Abraham Lincoln cargaba con el peso de una nación desgarrada por la guerra civil, pero en su propio hogar enfrentaba otra batalla silenciosa. Más que generales o senadores, fue su esposa, Mary Todd Lincoln, quien lo desestabilizó profundamente.
Mary sufría lo que entonces se llamaba “depresión maníaca”, hoy conocido como trastorno bipolar. Su vida era un péndulo entre la ternura apasionada y la crueldad más feroz. En sus momentos de euforia, organizaba cenas extravagantes, servía ostras importadas y se entregaba como amante ardiente. En sus crisis, en cambio, humillaba a su esposo en público, lo golpeaba y lo obligaba a dormir en sofás duros o en el suelo.

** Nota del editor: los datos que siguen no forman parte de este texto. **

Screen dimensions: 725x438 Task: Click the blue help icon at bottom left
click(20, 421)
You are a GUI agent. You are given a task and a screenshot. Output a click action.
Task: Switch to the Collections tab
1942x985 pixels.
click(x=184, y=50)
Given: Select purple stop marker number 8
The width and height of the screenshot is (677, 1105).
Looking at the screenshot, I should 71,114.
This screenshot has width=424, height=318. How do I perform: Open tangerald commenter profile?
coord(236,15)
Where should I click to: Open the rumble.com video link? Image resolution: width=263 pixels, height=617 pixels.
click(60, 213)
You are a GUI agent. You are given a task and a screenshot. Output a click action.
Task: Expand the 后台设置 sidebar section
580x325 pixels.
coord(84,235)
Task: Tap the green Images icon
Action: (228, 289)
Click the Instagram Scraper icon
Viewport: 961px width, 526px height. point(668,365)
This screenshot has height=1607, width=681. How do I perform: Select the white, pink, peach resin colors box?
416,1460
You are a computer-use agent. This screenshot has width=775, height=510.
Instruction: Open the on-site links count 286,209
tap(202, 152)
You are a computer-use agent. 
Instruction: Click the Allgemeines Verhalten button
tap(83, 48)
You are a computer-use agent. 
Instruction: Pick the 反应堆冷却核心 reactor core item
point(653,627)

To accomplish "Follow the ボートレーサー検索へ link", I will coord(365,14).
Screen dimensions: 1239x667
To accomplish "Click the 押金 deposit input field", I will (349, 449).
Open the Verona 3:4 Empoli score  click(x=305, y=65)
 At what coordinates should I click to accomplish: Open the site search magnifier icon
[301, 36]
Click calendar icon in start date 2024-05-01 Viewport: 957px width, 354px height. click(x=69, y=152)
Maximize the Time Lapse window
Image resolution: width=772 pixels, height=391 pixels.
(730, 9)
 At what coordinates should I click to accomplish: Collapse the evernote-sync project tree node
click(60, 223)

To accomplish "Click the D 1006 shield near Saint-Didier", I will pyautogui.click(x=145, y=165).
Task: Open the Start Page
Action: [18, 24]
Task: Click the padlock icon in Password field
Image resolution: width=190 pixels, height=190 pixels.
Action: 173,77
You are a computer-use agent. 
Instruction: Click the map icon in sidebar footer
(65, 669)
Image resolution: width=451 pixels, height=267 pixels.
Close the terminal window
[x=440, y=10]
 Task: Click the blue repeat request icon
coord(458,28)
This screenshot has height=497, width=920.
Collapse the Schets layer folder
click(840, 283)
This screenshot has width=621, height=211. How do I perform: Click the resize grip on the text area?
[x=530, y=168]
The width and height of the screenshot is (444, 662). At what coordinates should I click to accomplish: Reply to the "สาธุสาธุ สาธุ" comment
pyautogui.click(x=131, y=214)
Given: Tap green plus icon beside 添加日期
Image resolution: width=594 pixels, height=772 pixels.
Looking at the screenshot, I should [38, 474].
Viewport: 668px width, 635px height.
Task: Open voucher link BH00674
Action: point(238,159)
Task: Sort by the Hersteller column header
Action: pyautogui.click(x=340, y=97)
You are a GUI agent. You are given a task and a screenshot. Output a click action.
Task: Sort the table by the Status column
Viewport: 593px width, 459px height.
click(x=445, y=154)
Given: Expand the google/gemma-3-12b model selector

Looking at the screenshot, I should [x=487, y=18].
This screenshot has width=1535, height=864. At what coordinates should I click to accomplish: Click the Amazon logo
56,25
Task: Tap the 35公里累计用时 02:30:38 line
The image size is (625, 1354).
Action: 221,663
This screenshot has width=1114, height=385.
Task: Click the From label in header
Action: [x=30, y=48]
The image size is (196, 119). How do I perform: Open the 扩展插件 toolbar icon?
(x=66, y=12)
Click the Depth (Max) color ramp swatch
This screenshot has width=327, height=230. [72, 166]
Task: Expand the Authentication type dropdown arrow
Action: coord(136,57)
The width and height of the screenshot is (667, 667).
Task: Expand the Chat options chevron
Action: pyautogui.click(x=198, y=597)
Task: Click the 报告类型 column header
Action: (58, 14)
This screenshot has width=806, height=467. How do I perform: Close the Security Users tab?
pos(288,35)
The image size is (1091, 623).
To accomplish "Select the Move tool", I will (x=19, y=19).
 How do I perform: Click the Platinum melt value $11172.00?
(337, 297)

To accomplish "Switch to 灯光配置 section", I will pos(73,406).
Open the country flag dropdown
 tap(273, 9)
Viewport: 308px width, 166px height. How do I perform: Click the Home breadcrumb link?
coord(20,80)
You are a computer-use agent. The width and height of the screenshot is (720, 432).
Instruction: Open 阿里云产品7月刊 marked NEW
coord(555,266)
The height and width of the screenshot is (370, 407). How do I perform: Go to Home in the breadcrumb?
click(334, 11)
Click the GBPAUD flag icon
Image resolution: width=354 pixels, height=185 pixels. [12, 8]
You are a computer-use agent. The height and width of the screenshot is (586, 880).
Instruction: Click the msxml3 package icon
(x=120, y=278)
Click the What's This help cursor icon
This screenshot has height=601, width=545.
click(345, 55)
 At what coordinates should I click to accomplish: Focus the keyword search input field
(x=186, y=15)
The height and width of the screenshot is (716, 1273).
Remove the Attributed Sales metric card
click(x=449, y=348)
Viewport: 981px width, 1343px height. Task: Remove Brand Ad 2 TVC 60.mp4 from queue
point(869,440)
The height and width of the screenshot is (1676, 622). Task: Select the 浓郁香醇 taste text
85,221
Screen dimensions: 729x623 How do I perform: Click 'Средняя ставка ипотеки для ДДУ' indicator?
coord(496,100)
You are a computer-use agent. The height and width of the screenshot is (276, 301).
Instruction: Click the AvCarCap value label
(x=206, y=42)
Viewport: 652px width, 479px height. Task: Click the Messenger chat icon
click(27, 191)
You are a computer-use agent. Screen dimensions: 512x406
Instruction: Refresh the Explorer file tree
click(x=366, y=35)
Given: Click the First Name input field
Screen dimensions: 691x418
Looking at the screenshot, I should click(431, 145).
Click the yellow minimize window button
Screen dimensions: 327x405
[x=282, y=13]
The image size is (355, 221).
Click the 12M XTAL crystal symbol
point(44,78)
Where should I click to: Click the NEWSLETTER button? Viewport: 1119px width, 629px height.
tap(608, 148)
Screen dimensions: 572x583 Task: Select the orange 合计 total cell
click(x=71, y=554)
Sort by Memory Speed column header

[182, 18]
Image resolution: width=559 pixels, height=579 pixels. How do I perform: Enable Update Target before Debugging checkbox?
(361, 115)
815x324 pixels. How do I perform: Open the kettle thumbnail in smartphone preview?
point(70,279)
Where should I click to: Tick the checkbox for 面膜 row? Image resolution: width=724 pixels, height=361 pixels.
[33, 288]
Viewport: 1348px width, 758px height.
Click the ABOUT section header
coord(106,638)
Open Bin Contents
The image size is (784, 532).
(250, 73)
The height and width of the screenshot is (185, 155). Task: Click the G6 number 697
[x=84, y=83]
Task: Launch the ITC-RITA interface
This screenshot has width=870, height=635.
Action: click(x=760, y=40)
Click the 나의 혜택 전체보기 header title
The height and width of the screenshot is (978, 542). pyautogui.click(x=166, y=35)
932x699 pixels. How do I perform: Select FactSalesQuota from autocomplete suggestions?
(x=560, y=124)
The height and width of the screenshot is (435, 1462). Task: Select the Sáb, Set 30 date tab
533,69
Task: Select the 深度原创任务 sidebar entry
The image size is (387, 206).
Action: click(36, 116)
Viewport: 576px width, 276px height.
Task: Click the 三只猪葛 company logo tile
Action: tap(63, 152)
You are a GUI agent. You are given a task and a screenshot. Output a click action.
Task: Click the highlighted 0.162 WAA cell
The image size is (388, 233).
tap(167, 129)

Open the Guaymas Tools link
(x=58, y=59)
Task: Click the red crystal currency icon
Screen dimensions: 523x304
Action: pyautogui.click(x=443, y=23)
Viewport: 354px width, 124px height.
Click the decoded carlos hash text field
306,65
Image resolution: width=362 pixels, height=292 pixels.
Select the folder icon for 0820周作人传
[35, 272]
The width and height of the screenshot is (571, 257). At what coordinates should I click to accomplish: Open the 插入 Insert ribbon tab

El contraste era brutal: un hombre de 1,93 metros, fuerte y antiguo luchador, reducido a la obediencia frente a una mujer de 1,57 metros que lo desarmaba con sus arrebatos emocionales. Para los curiosos, Lincoln era la caricatura viva del “marido dominado”. Para él, era una herida íntima que cargaba en silencio.
Los cambios repentinos de Mary Todd lo sorprendían en los momentos más críticos de su presidencia, haciéndolo vivir en un estado constante de incertidumbre. Hubo instantes en que Lincoln consideró seriamente internarla en un asilo. La tragedia familiar agudizó su frágil equilibrio: la muerte de sus hijos fue un golpe devastador que la empujó aún más hacia el abismo de la locura.
Así, el presidente que luchaba por salvar a la Unión no hallaba refugio ni en su propia casa. El hombre que era símbolo de firmeza para todo un país se convertía en prisionero de los tormentos de su esposa. Una paradoja cruel: Lincoln podía sostener una nación en ruinas, pero no podía rescatar la paz en su propio hogar.